There’s plenty of plywood in Ferguson, Mo. Wood sheets already cover the windows of many shops and stores in town, places hunkering down against the unrest that’s expected once a grand jury decides whether to indict a police officer for the fatal shooting last August of unarmed teen Mike Brown. The plywood is a hedge against a repeat of the summer’s looting and riots. Other store owners, such as at the small Dellwood Market, say they are waiting. But they stand ready to hammer up at a moment’s notice, their shopfronts ringed with tell-tale wood borders for quick nailing.
In Ferguson, plywood has emerged as a symbol of the fear of what’s to come.
Now, it’s taken on a surprising new role: Shields for protesters.
More than 50 of the wood shields have been made, with plans to add more. The shields have rubber hose handles. And they are painted with messages of protest: “What if Mike was your child?” and “All lives matter” and “No killer cops.” What once had been expressed on cardboard has moved to something sturdier, a sign of how confrontations between police and protester are expected to escalate beyond last summer’s confrontations.
“When they are bringing in tanks, reloading tear gas canisters, you pretty much have to try new things,” said Elizabeth Vega, a protester who helped create the shields and who, like many people here, believes an indictment of the officer is unlikely.
“They got their shields,” added another protester, Jelani Brown, “and we’ve got ours, too.”
The idea for protester shields began suddenly, and then it was refined by input from others on the ground and online, a process that suits a diffuse Ferguson protest movement that lacks formal leadership, yet has managed to endure. And it all started with a joke.
A group of demonstrators was being taught “direct action” tactics recently in the basement of Greater St. Mark’s Church in Ferguson. These classes on peaceful civil disobedience had been going on for weeks. The instructor reminded the class to protect their heads if police approached them while they sat on the ground. Then she had an idea.
“Wouldn’t it be great,” the teacher said, “if we had shields with Darren Wilson’s face on it?”
Wilson is the Ferguson police officer who shot Brown. His supporters have staged rallies. There are “I am Darren Wilson” plastic wristbands. But for protesters, he is the face of what they are fighting against.
The teacher was joking about the shields. But Vega, standing off to the side, liked the idea.
She drove straight to Home Depot. Standing in the aisle, Vega came up with a story about her son needing a shield for paintball. At this point, she was thinking about creating plexi-glass shields. She asked store workers for help. They gave her a dubious look, Vega recalled. She came clean. One of the workers was sympathetic to the cause.
“He even gave us a discount,” she said.
She returned with several plexi-glass shields. Other protesters wondered if the material was strong enough. Someone picked up a rock and threw it at a shield. It shattered. Vega was heartbroken. Someone else suggested they try plywood. And it was back to Home Depot.
This time Jelani Brown, 26, went.
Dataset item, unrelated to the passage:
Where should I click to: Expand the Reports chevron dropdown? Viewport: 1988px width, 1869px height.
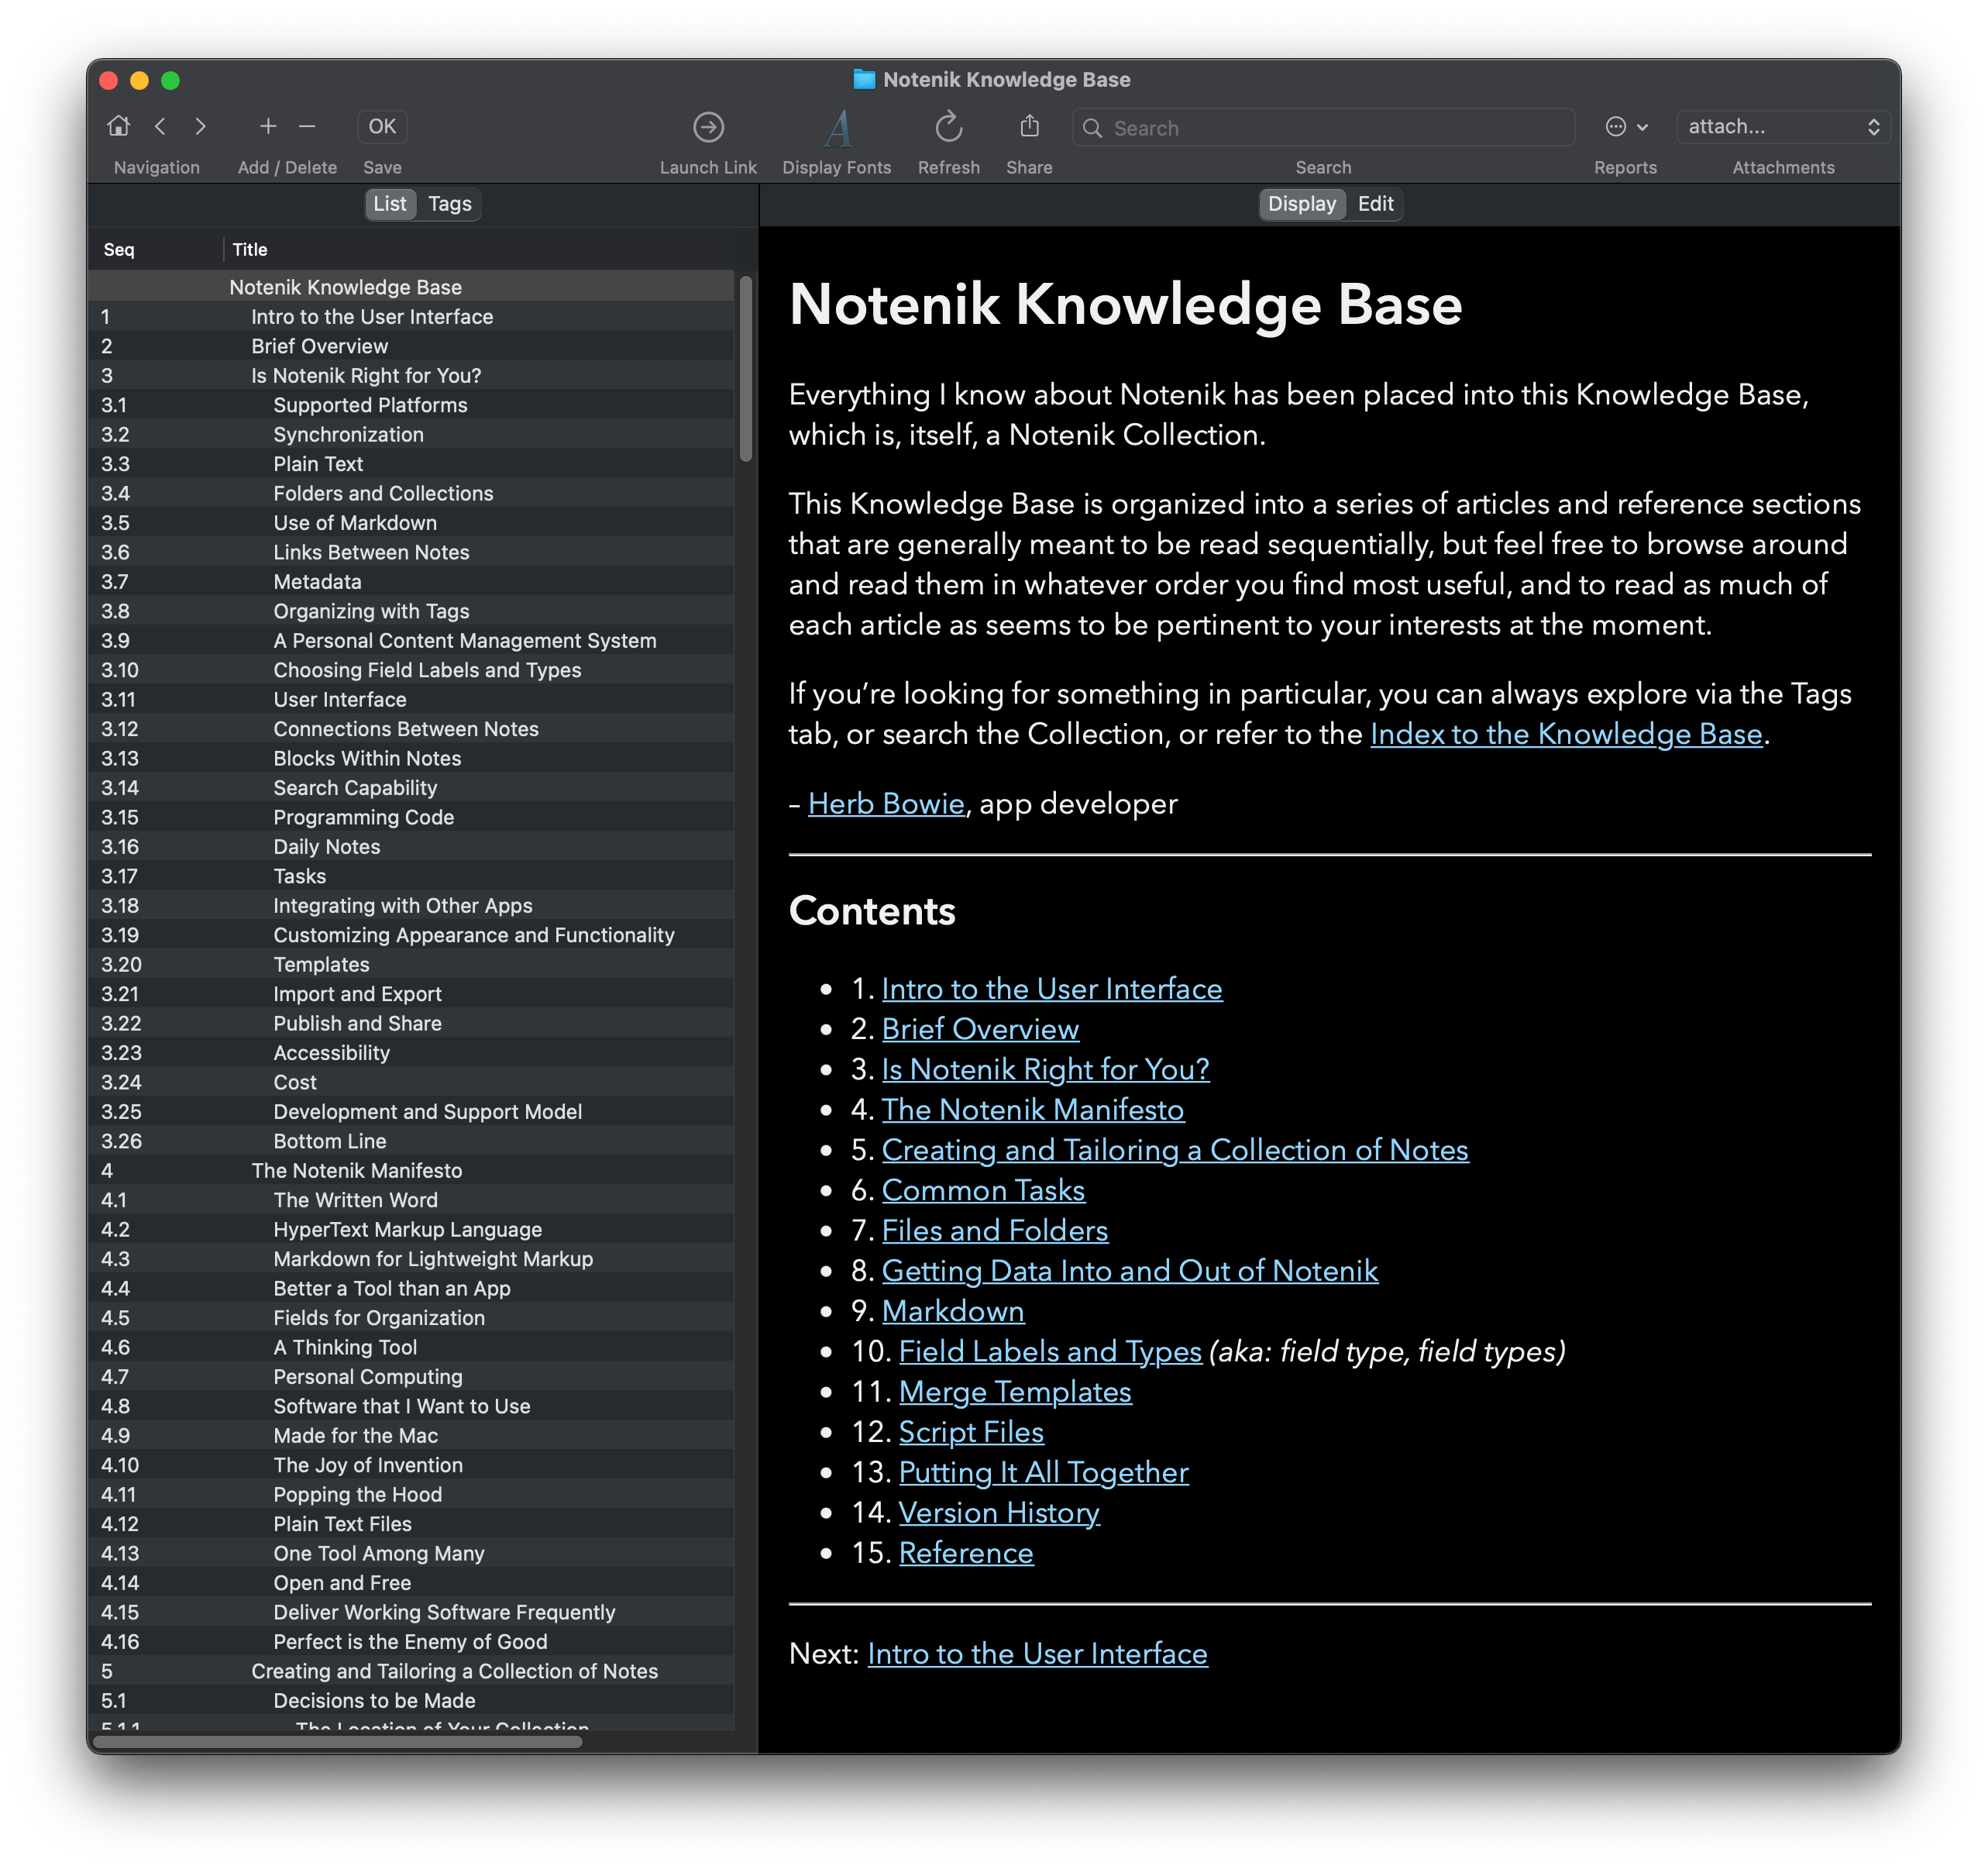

He came back with dozens of cut sheets of plywood. He went to work.
Jelani Brown, a graphic design student at a local community college, had used his artistic skills before to protest. When demonstrators interrupted a St. Louis Symphony performance last month and sang “Requiem for Mike Brown,” huge protest banners he’d designed were unfurled from the balcony.
Now, he set to work on the plywood. He painted on various protest slogans. Some shields were decorated with butterflies or peace symbols, an attempt to create powerful images if police attacked protesters carrying these innocuous images.
“We are trying to control the narrative,” Jelani Brown said.
He also created a stencil of Wilson in uniform with the word “Killer” written in red. He painted the image on several plywood sheets. It was such a striking image that protesters were considering offering to stencil it on the plywood covering boarded-up stores and shops in Ferguson. It would be a sign to others not to attack or loot the businesses, Jelani Brown said.
He and others then posted pictures of the shields online. Commenters quickly pointed out problems. The screws used to anchor the rubber handles were too long. They protruded on the front. Brown planned to use a glue gun to cover the screw ends. Others worried about the shields’ sharp corners. Vega said she was making plans to round off the ends.
There was also concern about the message such sturdy barriers might send to authorities. DeRay Mckesson, a protest organizer, said the shields were about protecting demonstrators, not hurting police.
“But there are some people who will make whatever we do sound aggressive,” he said.
Mckesson expected the protests that will follow the grand jury’s decision will be disruptive, “heightened from what it currently has been, yet doesn’t lead to bloodshed.”
That’s the goal, he said. And the shields had a role to play in that.
Vega, 47, still struggled to imagine the protest movement had reached the point where it felt the need for such protection. When she stood in Home Depot buying supplies to make the shields, she was struck by the absurdity of the moment.
“It’s like, how did we get here?” she said.
But she said she’ll likely be carrying a shield when she hits the streets to protest. Many protesters will. They believe they’ll need them.